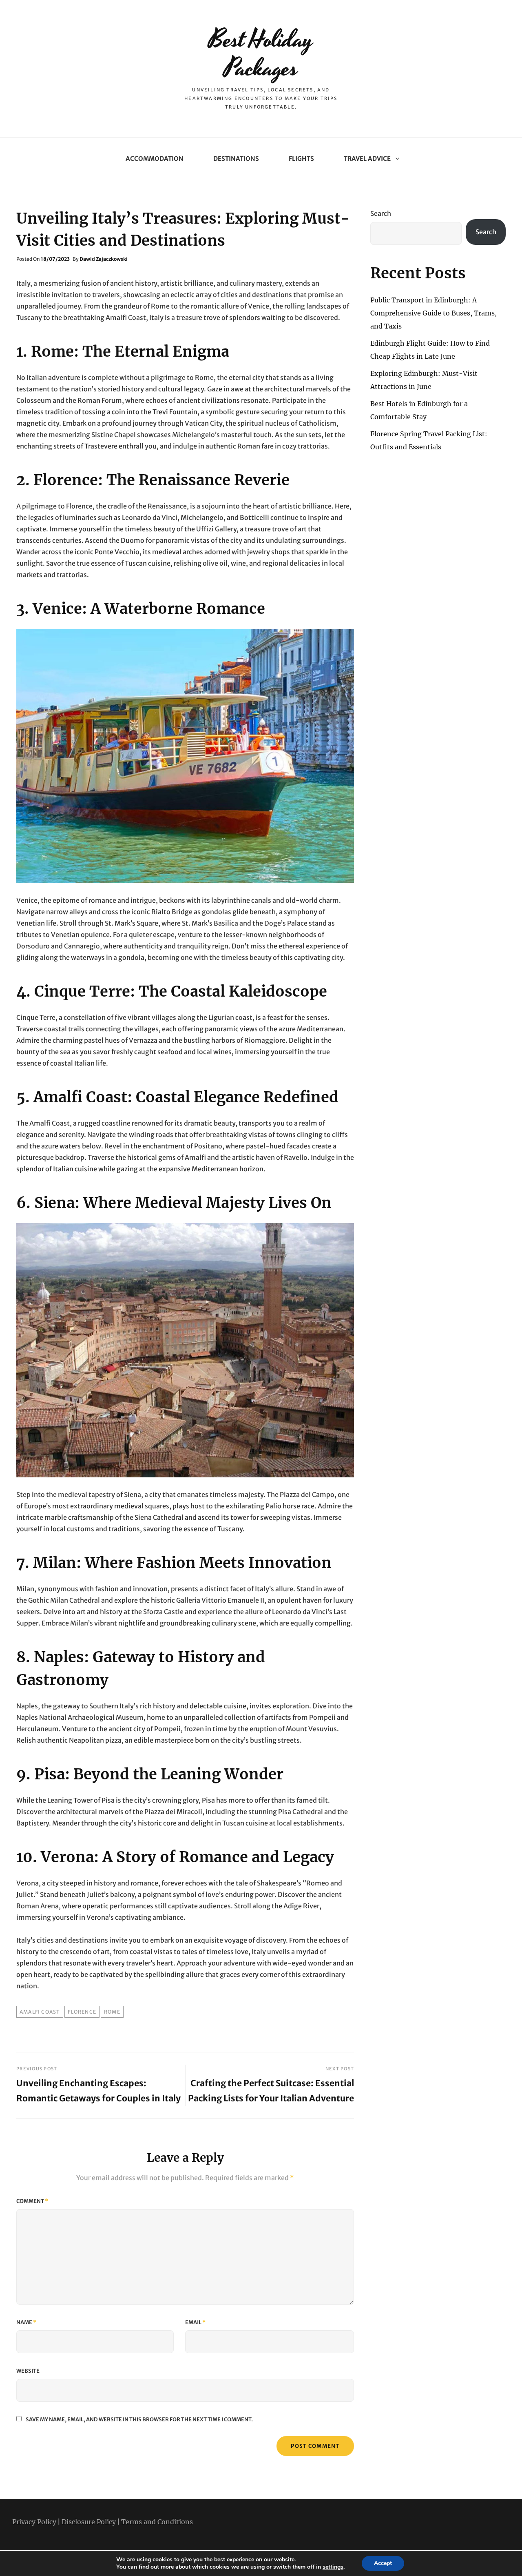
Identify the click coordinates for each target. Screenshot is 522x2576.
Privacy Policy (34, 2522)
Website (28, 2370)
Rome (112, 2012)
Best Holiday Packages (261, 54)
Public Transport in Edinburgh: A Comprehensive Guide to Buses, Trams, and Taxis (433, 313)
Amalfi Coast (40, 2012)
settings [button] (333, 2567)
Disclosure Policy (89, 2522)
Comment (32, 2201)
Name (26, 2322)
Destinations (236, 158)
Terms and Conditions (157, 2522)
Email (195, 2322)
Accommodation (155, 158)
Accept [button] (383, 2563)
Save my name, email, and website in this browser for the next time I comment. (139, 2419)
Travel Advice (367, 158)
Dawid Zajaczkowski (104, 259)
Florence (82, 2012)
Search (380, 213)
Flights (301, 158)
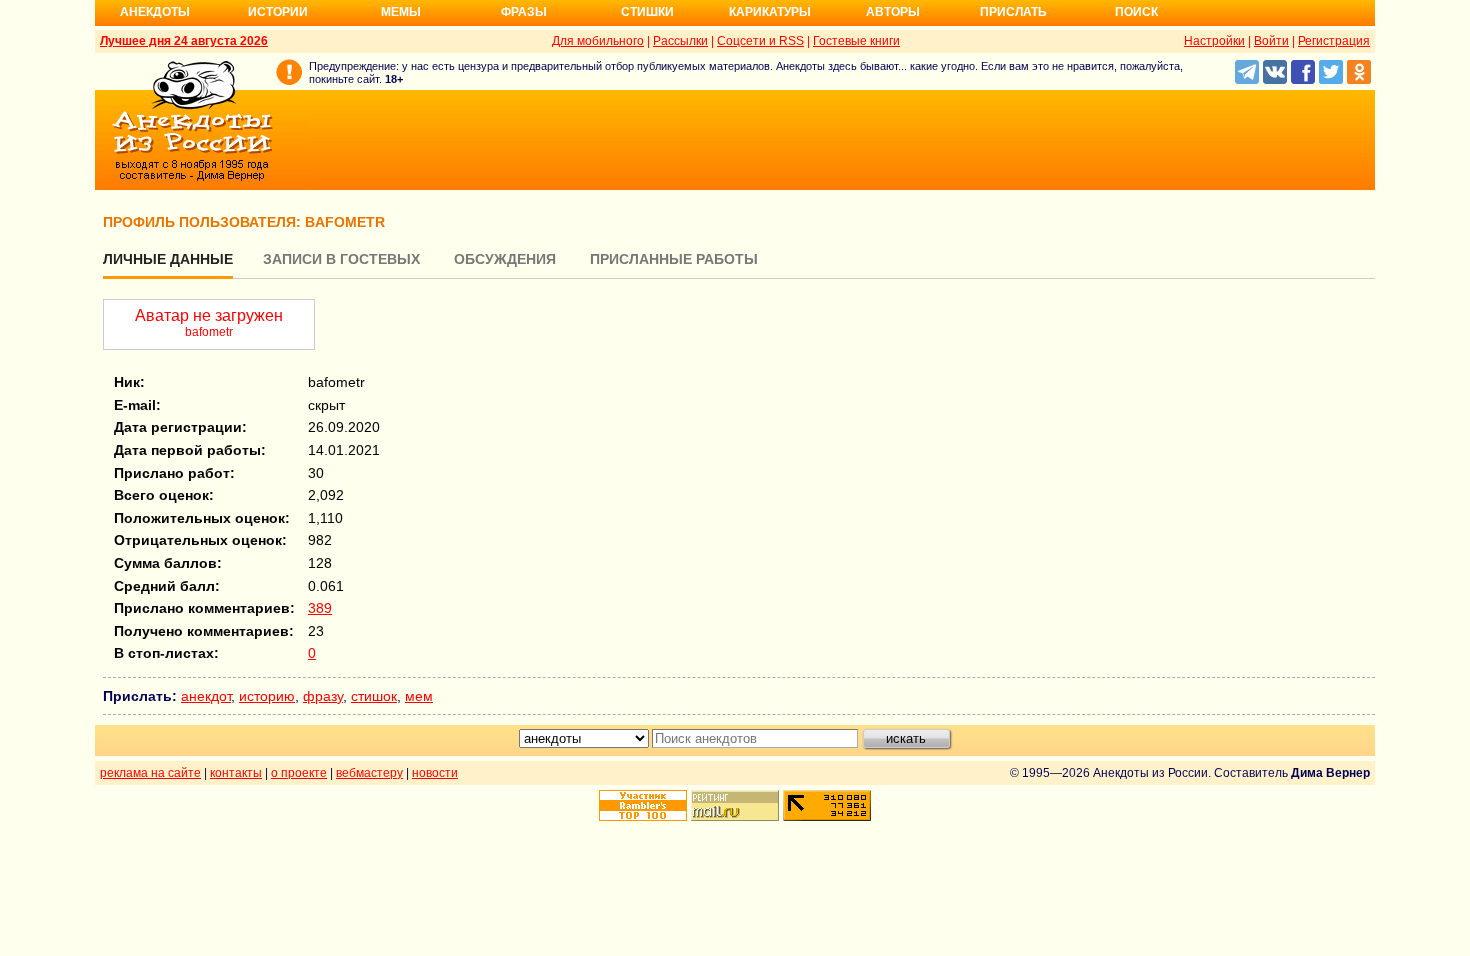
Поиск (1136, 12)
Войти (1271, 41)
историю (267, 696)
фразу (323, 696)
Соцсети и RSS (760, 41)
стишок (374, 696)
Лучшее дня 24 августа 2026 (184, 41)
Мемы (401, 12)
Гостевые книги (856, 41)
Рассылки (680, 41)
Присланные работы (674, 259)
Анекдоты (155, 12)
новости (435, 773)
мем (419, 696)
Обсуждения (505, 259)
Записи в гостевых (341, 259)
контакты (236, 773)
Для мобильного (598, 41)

----

Everything in the listing must be restated word for word, except for the pictures.

Identify the click coordinates for each target. Screenshot is 522x2576.
Privacy Policy (34, 2522)
Website (28, 2370)
Rome (112, 2012)
Best Holiday Packages (261, 54)
Public Transport in Edinburgh: A Comprehensive Guide to Buses, Trams, and Taxis (433, 313)
Amalfi Coast (40, 2012)
settings [button] (333, 2567)
Disclosure Policy (89, 2522)
Comment (32, 2201)
Name (26, 2322)
Destinations (236, 158)
Terms and Conditions (157, 2522)
Email (195, 2322)
Accommodation (155, 158)
Accept [button] (383, 2563)
Save my name, email, and website in this browser for the next time I comment. (139, 2419)
Travel Advice (367, 158)
Dawid Zajaczkowski (104, 259)
Florence (82, 2012)
Search (380, 213)
Flights (301, 158)
Поиск (1136, 12)
Войти (1271, 41)
историю (267, 696)
фразу (323, 696)
Соцсети и RSS (760, 41)
стишок (374, 696)
Лучшее дня 24 августа 2026 (184, 41)
Мемы (401, 12)
Гостевые книги (856, 41)
Рассылки (680, 41)
Присланные работы (674, 259)
Анекдоты (155, 12)
новости (435, 773)
мем (419, 696)
Обсуждения (505, 259)
Записи в гостевых (341, 259)
контакты (236, 773)
Для мобильного (598, 41)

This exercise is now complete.